Use of immunoblot assay to define serum antibody patterns associated with Helicobacter pylori infection and with H. pylori-related ulcers

Abstract

Serology has been used worldwide to detect Helicobacter pylori infection. Using an immunoblot assay with an antigen from strain ATCC 43579, we sought to determine the antibodies which were good markers of colonization and the antibody patterns associated with ulcers or atrophy. Out of 98 dyspeptic patients, 41 were colonized by H. pylori, based on a positive culture or on positive results of both a urease test and direct examination. These 41 patients were seropositive by an enzyme immunoassay, and 12 of them had ulcers and 29 had evidence of atrophy. Fifty-seven of the 98 patients were noncolonized. Twenty-five of the 57 had evidence of gastric atrophy, and 10 were seropositive; 5 of these 10 had ulcers. By Western blot analysis, 12 antibodies were significantly more frequent in sera from colonized patients, and they produced immunoreactive bands at 125, 87, 74, 66, 54, 48, 46, 42, 35, 30, 16 and 14 kDa.

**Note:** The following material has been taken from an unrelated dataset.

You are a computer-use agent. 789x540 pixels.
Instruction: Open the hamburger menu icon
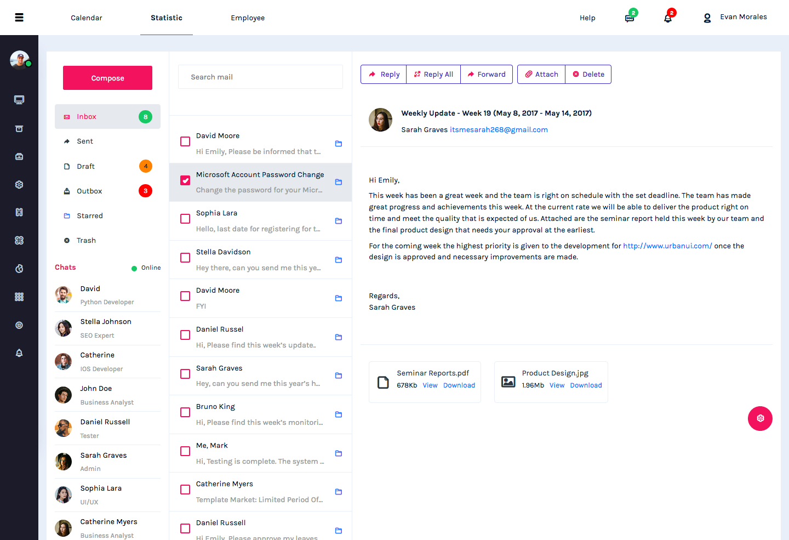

The presence of at least one band at 54, 35, or 42 kDa was the best marker of infection (sensitivity, 95%; specificity, 82%). In the group of colonized patients, none of the antibody patterns were correlated to gastric atrophy. Conversely, the presence of a band at 125, 87, or 35 kDa was statistically associated with the presence of an ulcer. The simultaneous presence of bands at 87 and 35 kDa predicted the risk of ulcers with 83% sensitivity and 69% specificity. By using CagA-positive and VacA-positive strains and CagA-negative and VacA-negative isogenic mutants, the antigens corresponding to the bands at 125 and 87 kDa were shown to be CagA and VacA, respectively. On the other hand, the 35-kDa antigen is a novel uncharacterized component of H. pylori. These results may help to optimize the composition of antigenic preparations for serologic detection of H. pylori colonization. Immunoblot assay would be useful for screening patients at high risk of ulcers.

FIG. 1

Immunoblot patterns obtained with a saline extract from H. pylori ATCC 43579 with five rabbit sera raised against purified antigens from H. pylori (lanes 1 to 5) and with 12 selected sera from patients infected with H. pylori (lanes 6 to 17). Molecular masses are indicated on the right. The arrows indicate immunoreactive bands corresponding to the antigens p125, p87, p66, p30, and p26. The figure shows a scan of the original nitrocellulose strips.

FIG. 2

Immunoblot patterns obtained with vacuolating toxin-enriched preparations from the VacA-positive strain 60190 (+) and the isogenic VacA-negative mutant 60190:v1 (−) with eight selected patients’ sera which reacted with p87 from H. pylori ATCC 43579 (lanes 1 to 8). Lanes C, serum from a rabbit immunized to purified VacA. The arrows indicate immunoreactive bands corresponding to VacA. Molecular mass markers are on the left. The figure shows a scan of the original nitrocellulose strips.